Now on E.... there is a huge about of noise attenuation foam underneath the cover. And thats right on top of the DI injector, i guess to make sure the engine doesnt sound like a truck. So i chickened out and cut out (reference photo "new E") a portion and put that back. The bare minimum to cover the DI injector and keep the loose foam pieces around the DI pump from flying away.
The induction noise is very very loud and "emotive"!Nice, I removed A and E off my old car as it was a dead easy way to shed 2kg off the front end. I didn't notice any additional noise from the injectors.

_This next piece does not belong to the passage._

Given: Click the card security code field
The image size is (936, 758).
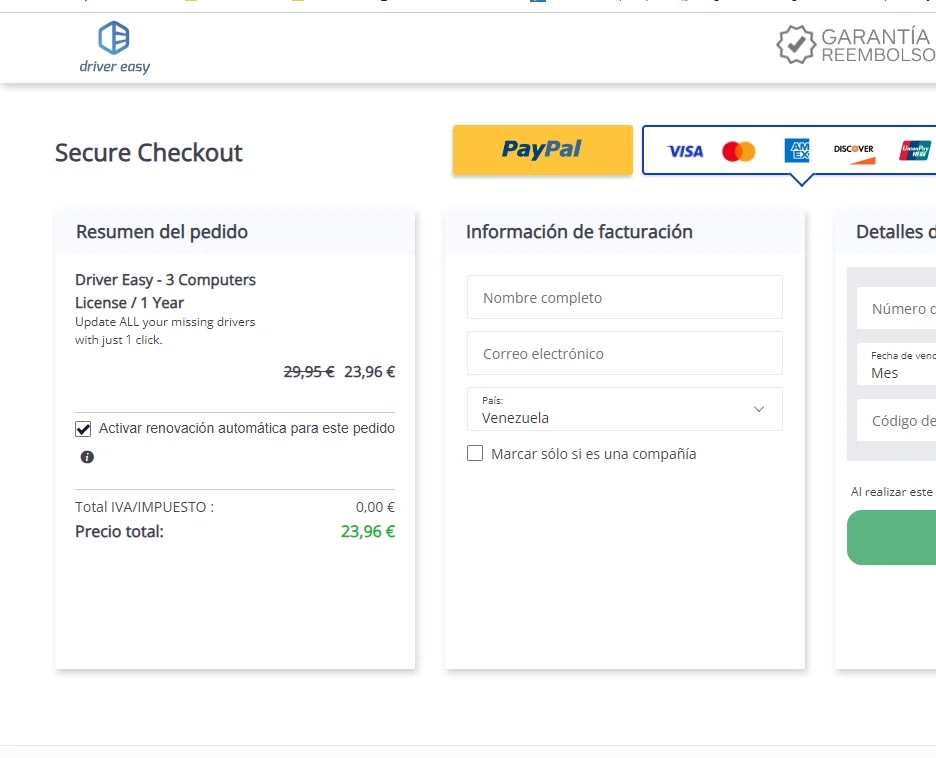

It didn't have that loose bit of foam though, that's new, looks as if it covers the HPFP, which was noisy on the old car.
Do you get much induction noise from the K&N kit? Or is it still quiet?
I’d love to see the Ignis Sport if you have a photo!The induction noise is very very loud and "emotive"!
But it does show that the stock DBW throttle mapping is too aggressive. Cos the it basically is quiet from 0 to say 20% throttle then suddenly all hell breaks loose. And the sound and pitch maintains from 20% all the way to 100% throttle. No modulation whatsoever.
I have an Ignis Sport with the hot air induction short ram intake basically by the firewall and good old cable throttle and i could modulate the sound all the way till 80% throttle.